Exercise requirements: Skip the pictures. Transcribe exactly the lines from the line containing "Task: Open the ツール lightning bolt icon" to the end of the listing.

Extracted records:
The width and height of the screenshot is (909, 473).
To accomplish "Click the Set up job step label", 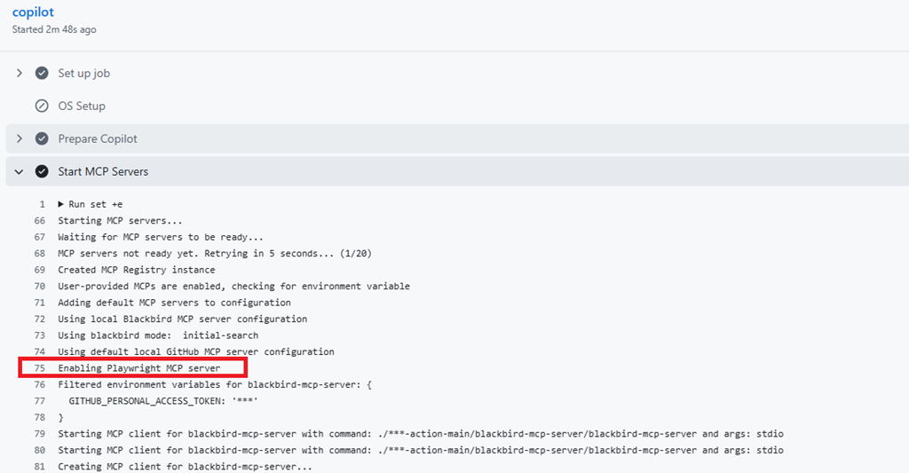I will (x=84, y=73).
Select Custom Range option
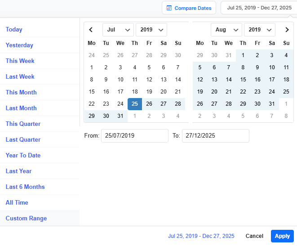The height and width of the screenshot is (246, 297). [26, 219]
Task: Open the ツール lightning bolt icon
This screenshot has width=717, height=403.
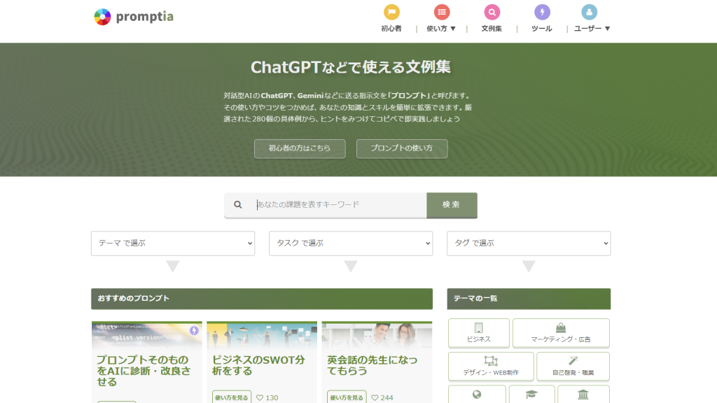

Result:
Task: Open the ツール lightning bolt icon
This screenshot has width=717, height=403.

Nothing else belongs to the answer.